Slightly modified your input data.
val scores = sc.parallelize(Array(
("a", 1),
("a", 2),
("a", 3),
("b", 3),
("b", 1),
("a", 4),
("b", 4),
("b", 2),
("a", 6),
("b", 8)
))
I explain how to do it step by step:
1.Group by key to create array
scores.groupByKey().foreach(println)
Result:
(b,CompactBuffer(3, 1, 4, 2, 8))
(a,CompactBuffer(1, 2, 3, 4, 6))
As you see, each value itself is a array of numbers. CompactBuffer is just optimised array.
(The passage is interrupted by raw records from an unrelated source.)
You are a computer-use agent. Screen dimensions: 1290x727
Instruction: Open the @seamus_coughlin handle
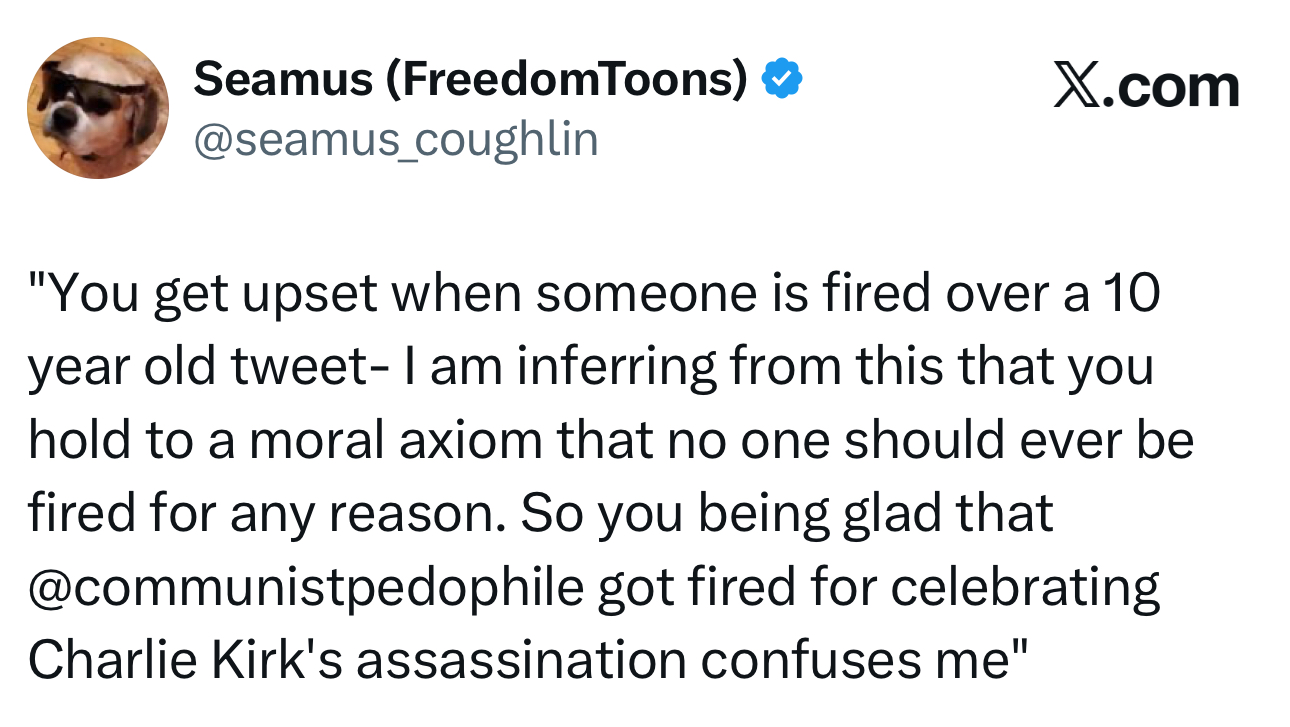pos(395,139)
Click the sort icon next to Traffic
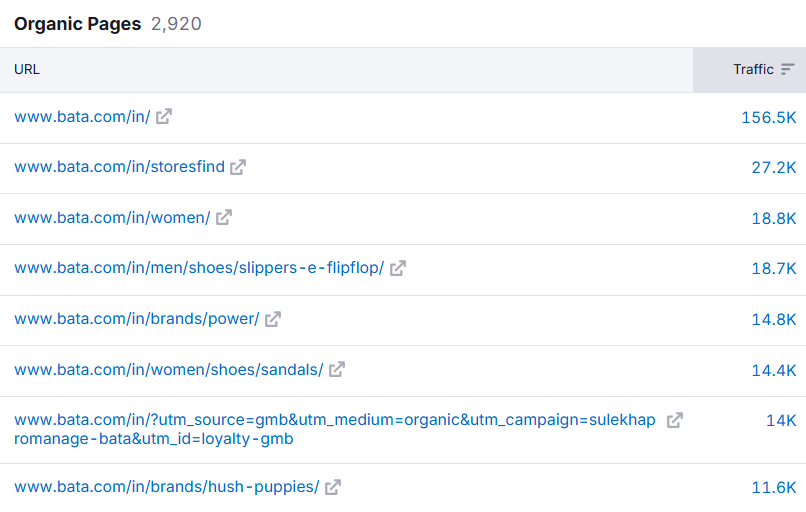Image resolution: width=806 pixels, height=512 pixels. 787,69
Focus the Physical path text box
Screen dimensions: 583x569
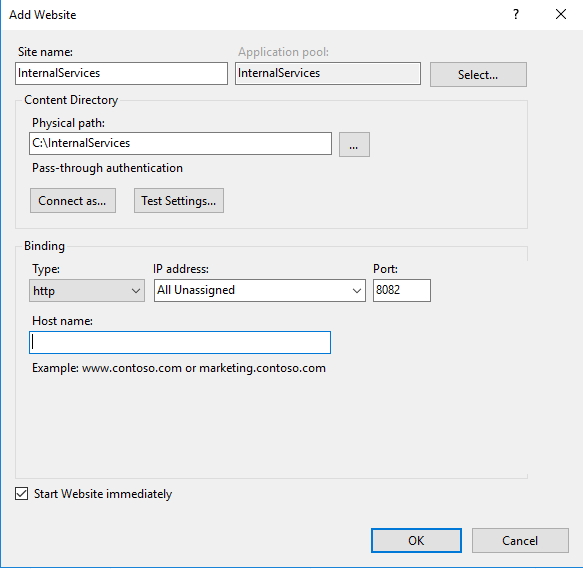pyautogui.click(x=180, y=144)
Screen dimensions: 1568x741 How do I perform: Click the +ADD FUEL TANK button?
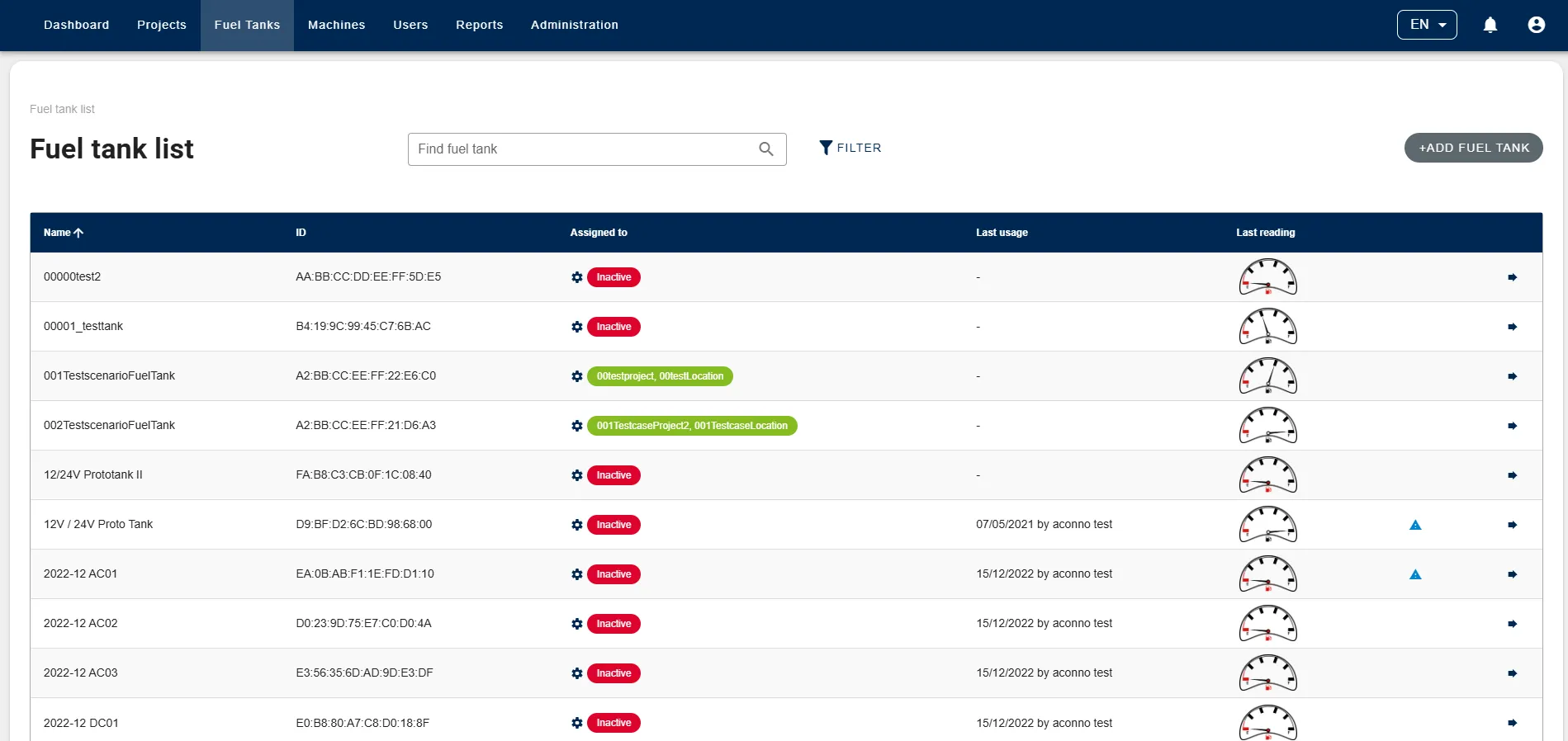click(1473, 148)
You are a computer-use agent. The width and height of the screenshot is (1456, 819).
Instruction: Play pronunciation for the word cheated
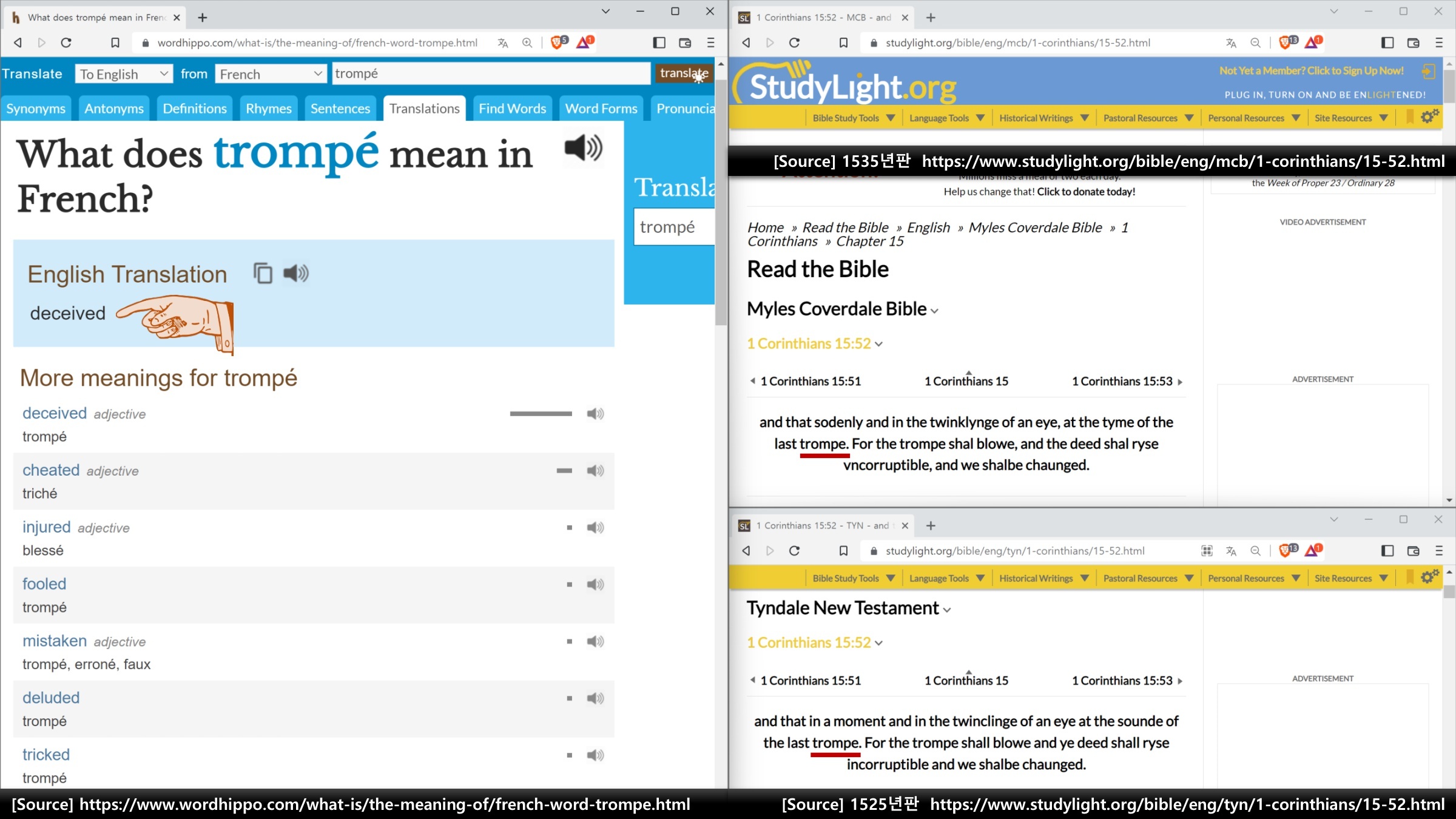click(595, 471)
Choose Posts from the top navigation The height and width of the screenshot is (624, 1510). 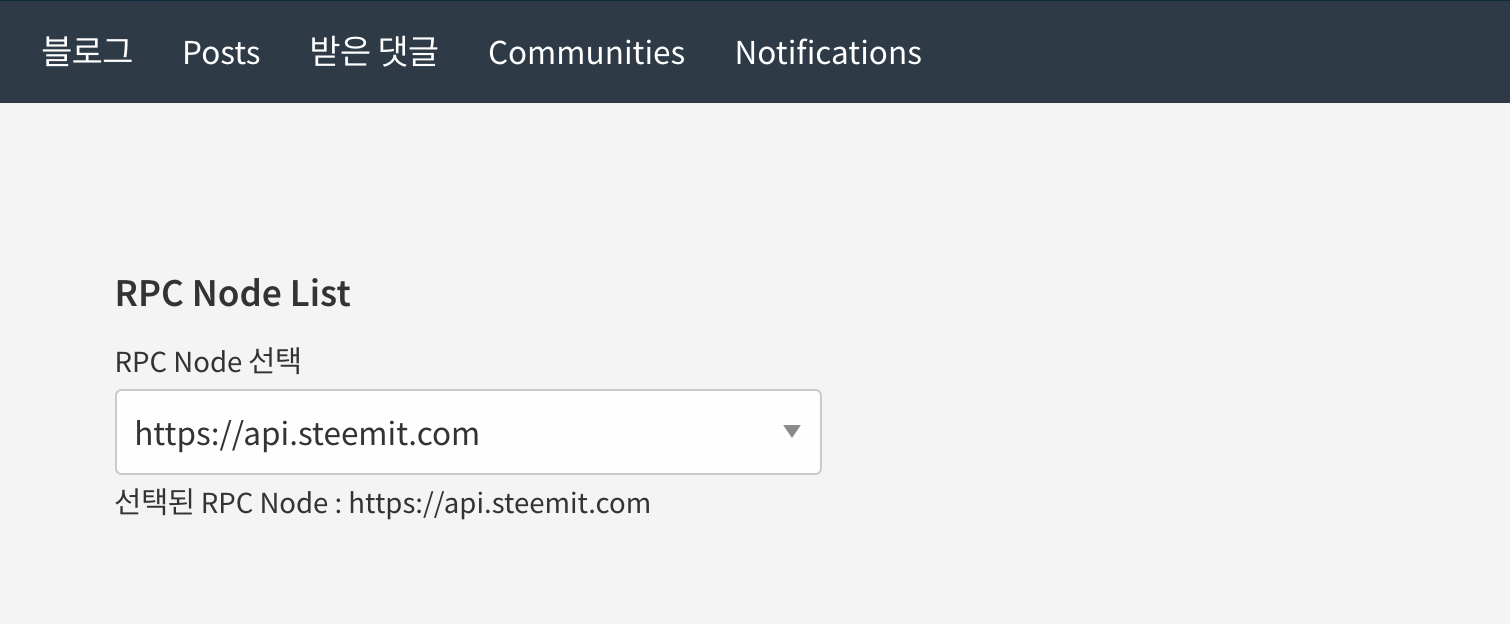(221, 52)
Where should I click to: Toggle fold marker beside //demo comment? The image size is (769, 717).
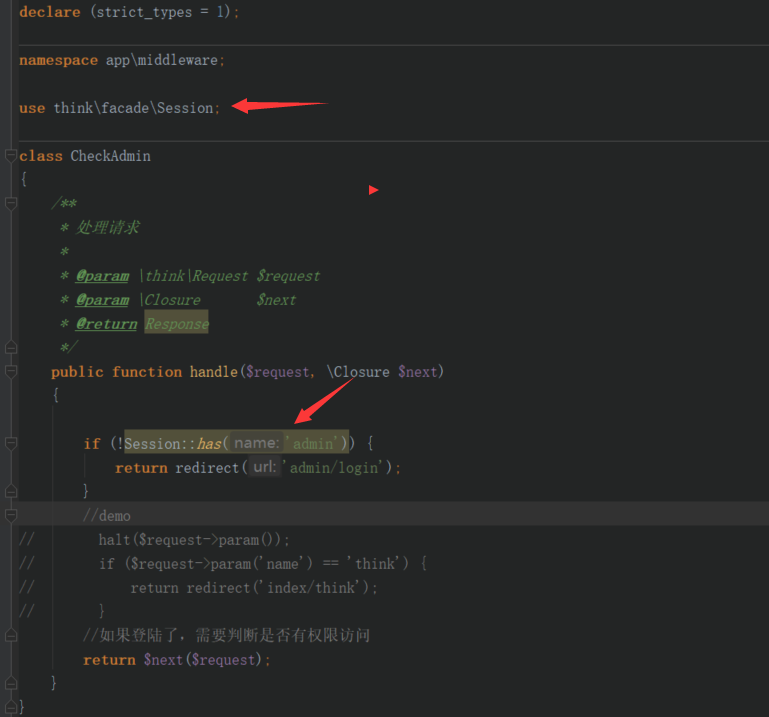[x=11, y=515]
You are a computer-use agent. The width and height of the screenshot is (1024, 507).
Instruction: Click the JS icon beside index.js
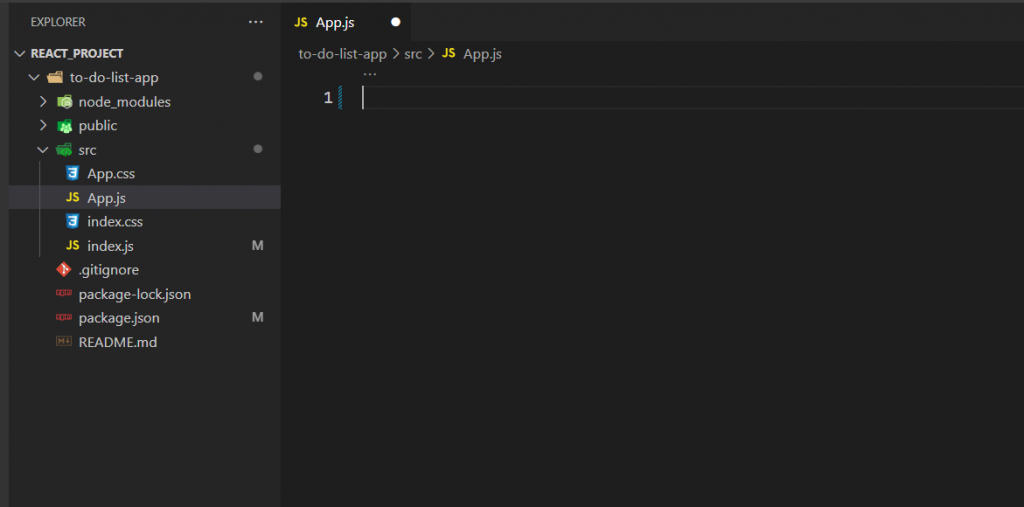tap(72, 246)
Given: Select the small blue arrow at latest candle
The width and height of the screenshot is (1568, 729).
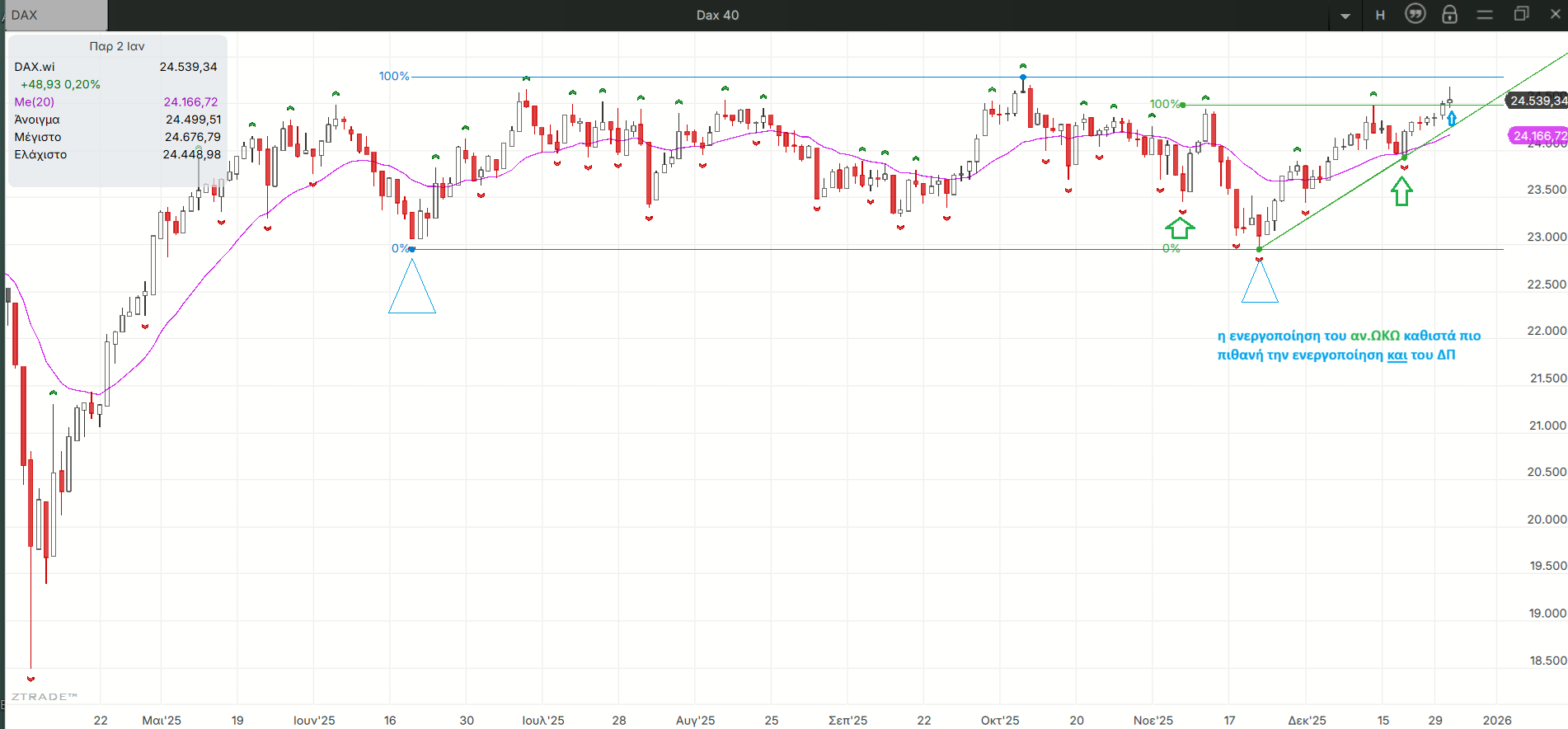Looking at the screenshot, I should point(1452,119).
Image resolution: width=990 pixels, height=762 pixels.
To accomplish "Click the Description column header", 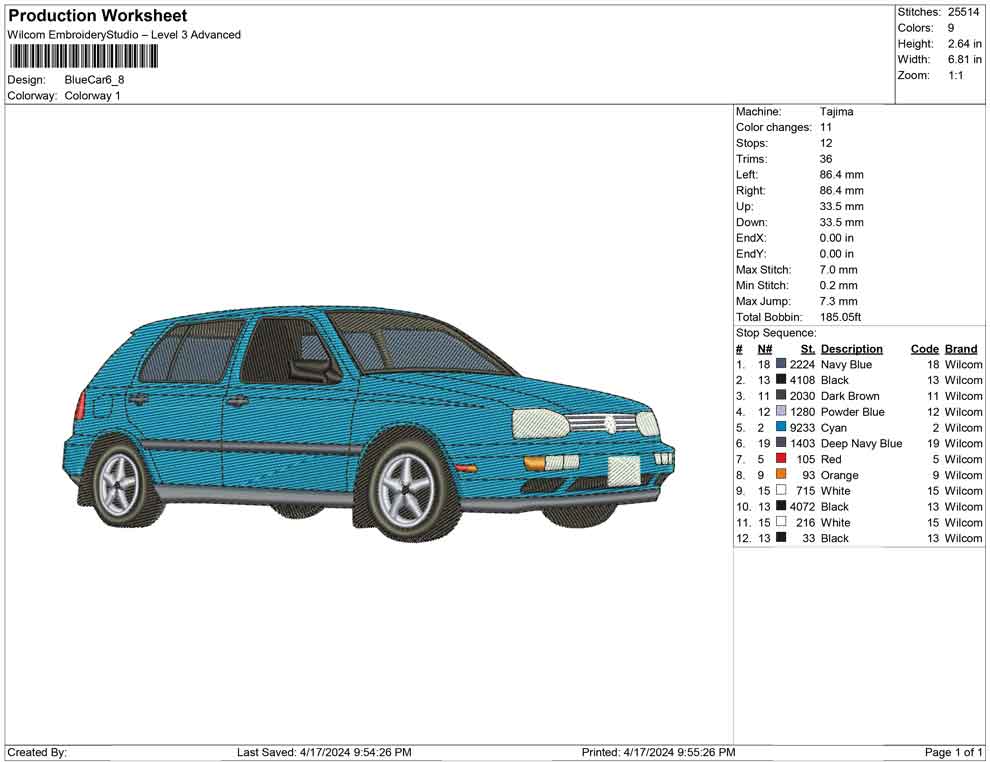I will tap(851, 349).
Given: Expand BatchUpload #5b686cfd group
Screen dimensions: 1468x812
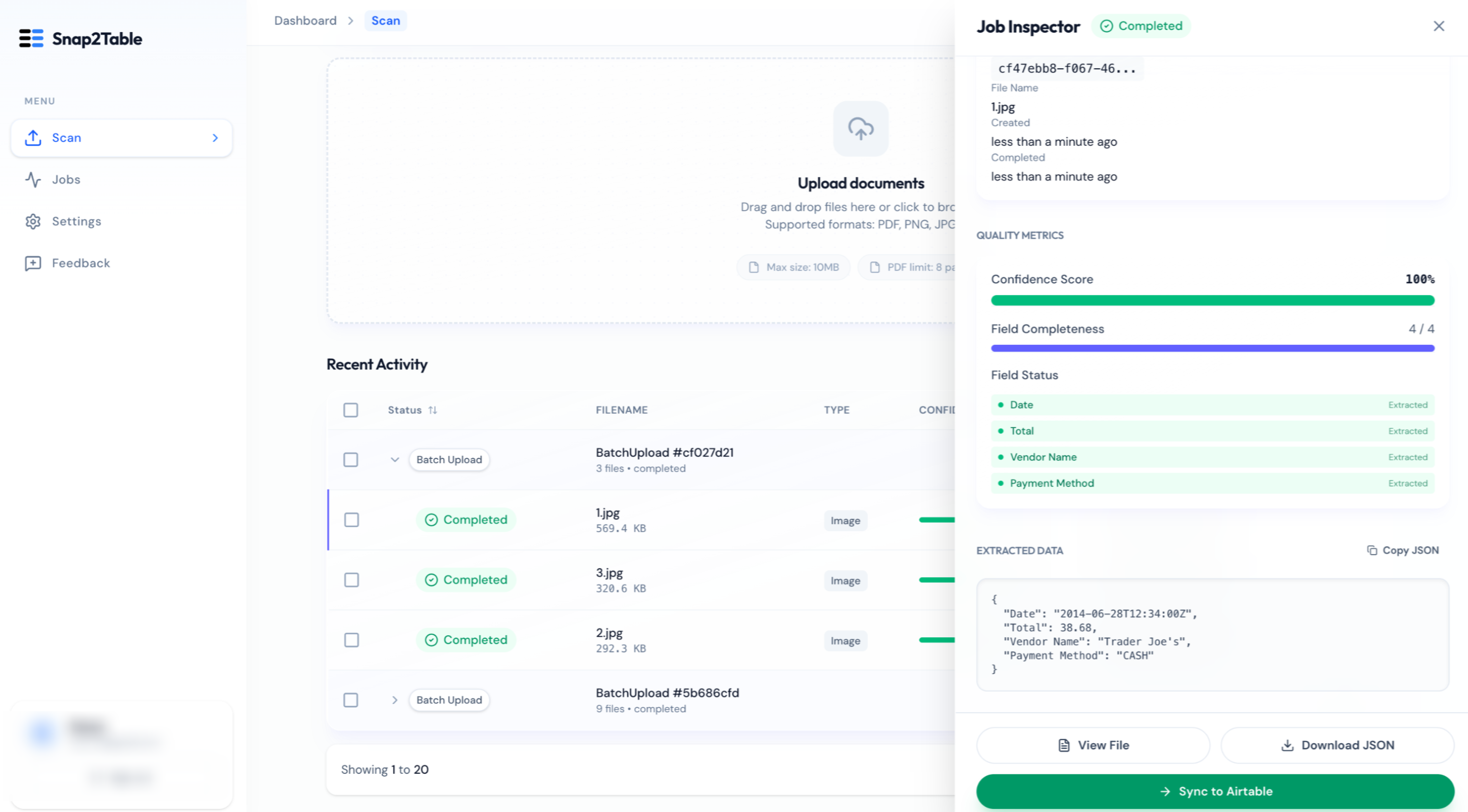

2.For each key, reverse sort list of numbers that value contains
scores.groupByKey().map({ case (k, numbers) => k -> numbers.toList.sorted(Ordering[Int].reverse)} ).foreach(println)
Result:
(b,List(8, 4, 3, 2, 1))
(a,List(6, 4, 3, 2, 1))
3.Keep only first 2 elements from the 2nd step, they will be top 2 scores in the list
scores.groupByKey().map({ case (k, numbers) => k -> numbers.toList.sorted(Ordering[Int].reverse).take(2)} ).foreach(println)
Result:
(a,List(6, 4))
(b,List(8, 4))
4.Flat map to create new Paired RDD for each key and top score
scores.groupByKey().map({ case (k, numbers) => k -> numbers.toList.sorted(Ordering[Int].reverse).take(2)} ).flatMap({case (k, numbers) => numbers.map(k -> _)}).foreach(println)
Result:
(b,8)
(b,4)
(a,6)
(a,4)
5.Optional step - sort by key if you want
scores.groupByKey().map({ case (k, numbers) => k -> numbers.toList.sorted(Ordering[Int].reverse).take(2)} ).flatMap({case (k, numbers) => numbers.map(k -> _)}).sortByKey(false).foreach(println)
Result:
(a,6)
(a,4)
(b,8)
(b,4)
Hope, this explanation helped to understand the logic.